Single by Rancid

from the album ...And Out Come the Wolves
- Released: August 7, 1995
- Recorded: February–May, 1995 at Fantasy Studios, Berkeley, California; Electric Lady Studios, New York City
- Genre: Punk rock
- Length: 2:47
- Label: Epitaph
- Songwriter: Tim Armstrong / Lars Frederiksen / Matt Freeman
- Producers: Jerry Finn, Rancid

Rancid singles chronology
| "Salvation" (1995) | "Roots Radicals" (1995) | "Time Bomb" (1995) |

= Roots Radicals =

1994 single by Rancid

"Roots Radicals" is a song by the American punk rock band Rancid. It was first released as a single in 1994. The song was re-recorded and released as the first single from its third album, ...And Out Come the Wolves. The song reached number 27 on the Billboard Modern Rock Tracks. The b-side, "I Wanna Riot" was originally featured on the Epitaph Records compilation Punk-O-Rama Vol. 1 (1994), and a slightly different and longer version of "I Wanna Riot" with the Stubborn All-Stars was later featured on the Beavis and Butt-head Do America Soundtrack (1996).

==Track listing==
1. "Roots Radicals" – 2:47
2. "I Wanna Riot" – 3:06

==Song information==
The song is a tribute to Roots reggae, a subgenre of reggae music known for political radicalism.
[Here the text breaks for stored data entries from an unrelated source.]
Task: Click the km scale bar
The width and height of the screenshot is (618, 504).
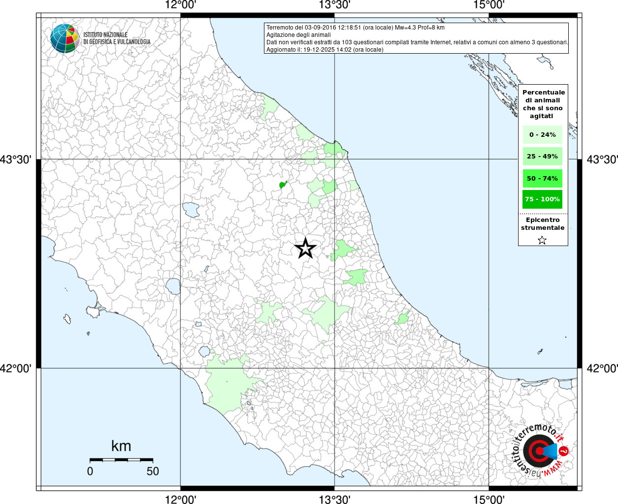Action: coord(121,460)
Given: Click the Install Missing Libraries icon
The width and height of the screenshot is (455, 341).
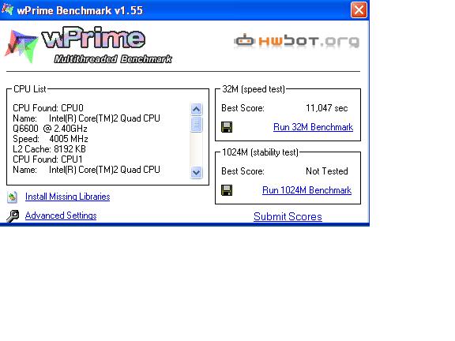Looking at the screenshot, I should point(12,197).
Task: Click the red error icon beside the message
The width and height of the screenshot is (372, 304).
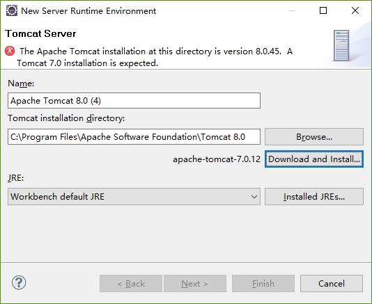Action: (x=10, y=51)

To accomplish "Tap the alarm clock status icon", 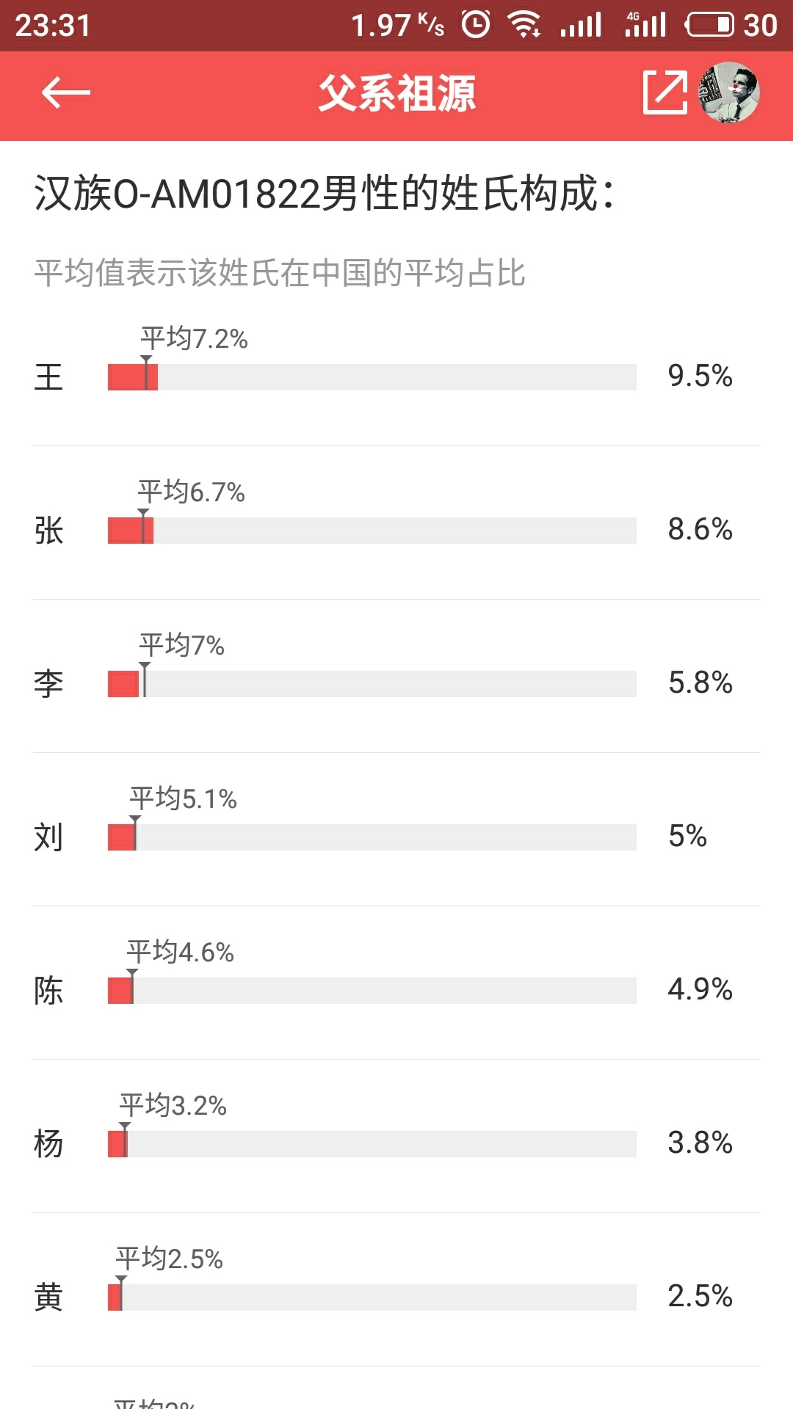I will pyautogui.click(x=476, y=25).
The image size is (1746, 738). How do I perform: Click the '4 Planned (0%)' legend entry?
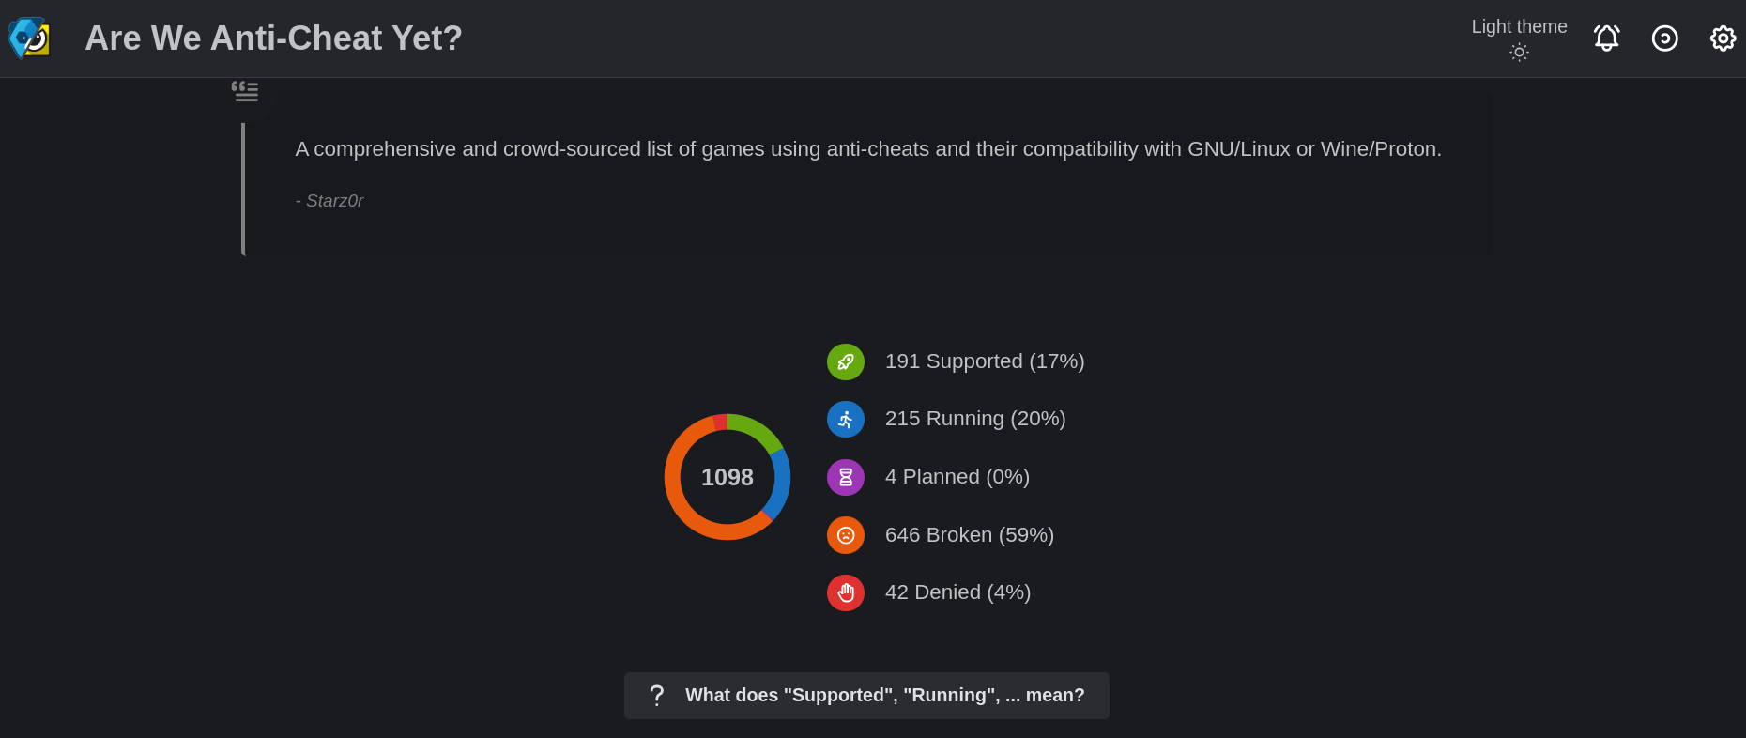tap(957, 477)
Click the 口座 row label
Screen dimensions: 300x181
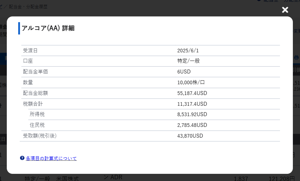coord(28,61)
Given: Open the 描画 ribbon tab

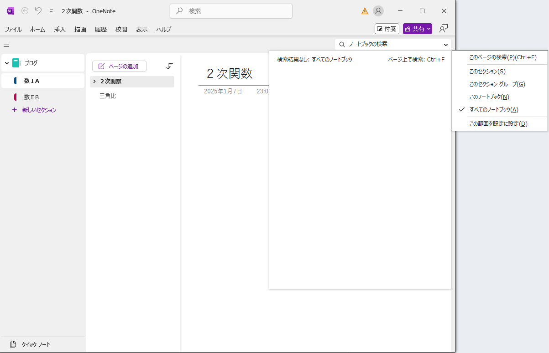Looking at the screenshot, I should coord(80,29).
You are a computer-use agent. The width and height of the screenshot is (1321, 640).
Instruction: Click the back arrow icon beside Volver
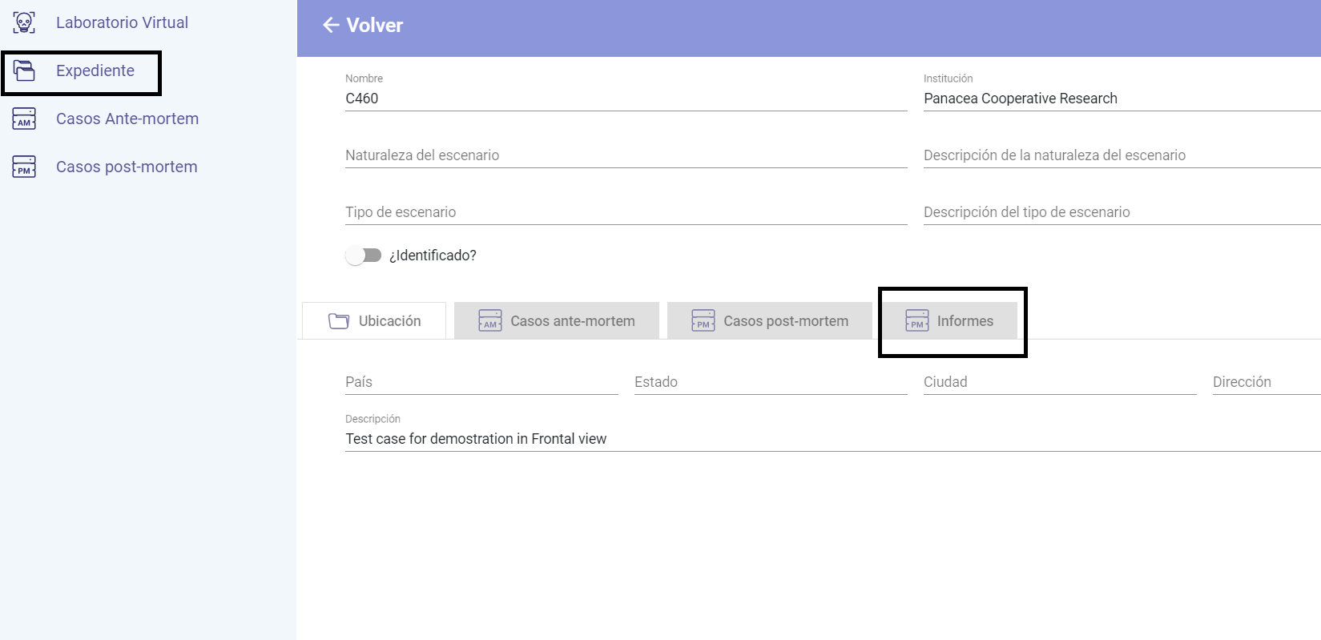coord(331,26)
Specifically, the band is acknowledging that "the roots, the reggae on my stereo" to which the band listened during their teenage years influenced their later work. The title lyric and the line "you know I'm a radical," refer to the Jimmy Cliff song "[ Roots Radical]", which features the chorus, "I'm a radical, I'm a roots radical". One of the repeated verses references Desmond Dekker, one of the most successful roots musicians. The song also draws inspiration from Bunny Wailer's "Roots, Radics, Rockers and Reggae" and Stiff Little Fingers version of that song, "Roots, Radicals, Rockers and Reggae". The "60 bus", which is mentioned in the beginning of the song, refers to a transit route that runs north from downtown Campbell, California along Winchester Boulevard to Santa Clara. The "43 bus," referenced in the song, is the defunct AC Transit 43 line which ran from
El Cerrito Plaza, through Albany, Berkeley and Oakland to the Eastmont section of Oakland.

The lines "All the punk rockers/And the moonstompers" references the Symarip track Skinhead Moonstomp, and alludes obliquely to the band's extensive skinhead fanbase.

Another line from "Roots Radicals" provided the name for Give 'Em the Boot, a series of Hellcat Records compilations albums.